Tuesday, January 13, 2009

When I am King.

So, for quite some time now it's been obvious to me that my true calling lies in my skill to become supreme ruler of the world. This is best shown by my ability to make people generally ignore me unless I act in a silly way or say something stupid. With this in mind, I shall set out to use this blot to outline various changes I'd make to our current system making the world a paradise once again. I won't stop until bluebirds tie ribbons in every one's hair and stem cell research supplies a solution for my thinning hair.

So, to begin I will start small. We all know that a lot of small changes can end up making a huge impact on the planet so here goes.

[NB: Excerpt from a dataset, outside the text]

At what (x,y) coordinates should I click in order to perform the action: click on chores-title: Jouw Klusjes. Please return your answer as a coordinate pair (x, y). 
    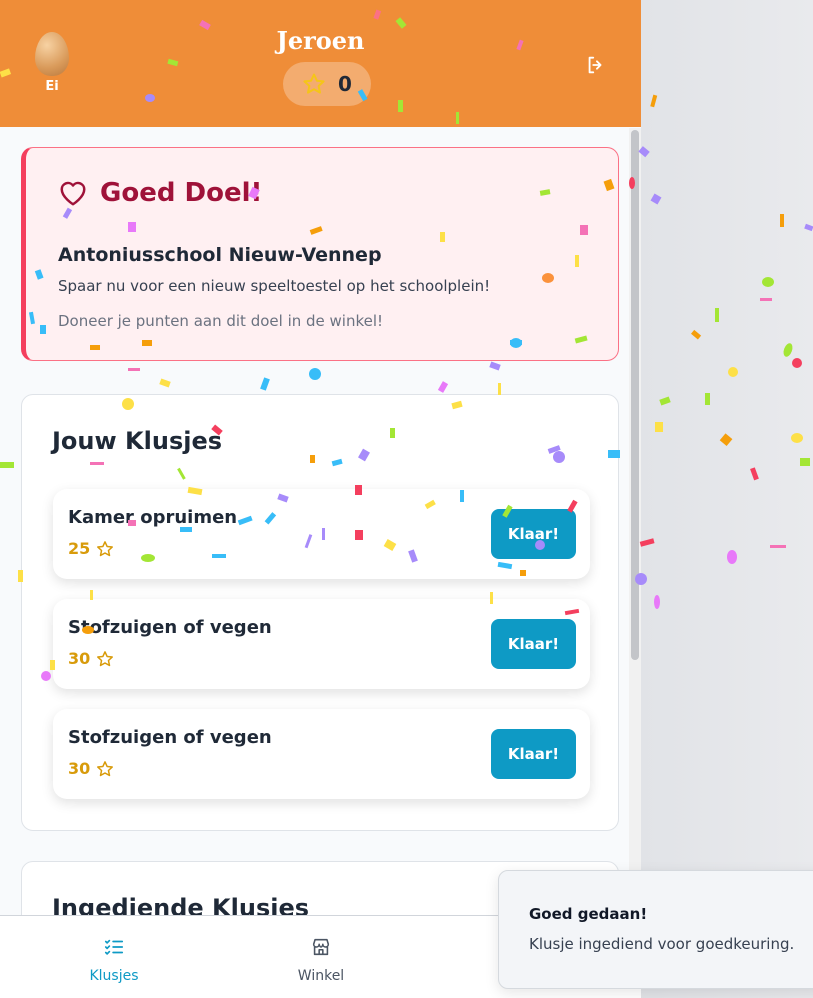
    Looking at the image, I should click on (138, 441).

When I'm KING, people who do the speed limit or under in the fast lane shall be put in a stockade for a day and smeared with human excrement. It's rude and shows that you are only thinking of yourself and your lack of need to get anywhere in a timely fashion. Move it or lose it, and the it shall be the state you're in when you're not in a stockade with poop all over you. This will also be a punishment for those who feel it's OK to move into the fast lane when all the traffic is going the same speed and thus making the safe amount of car lengths between me and the car in front of me a not safe amount of car lengths.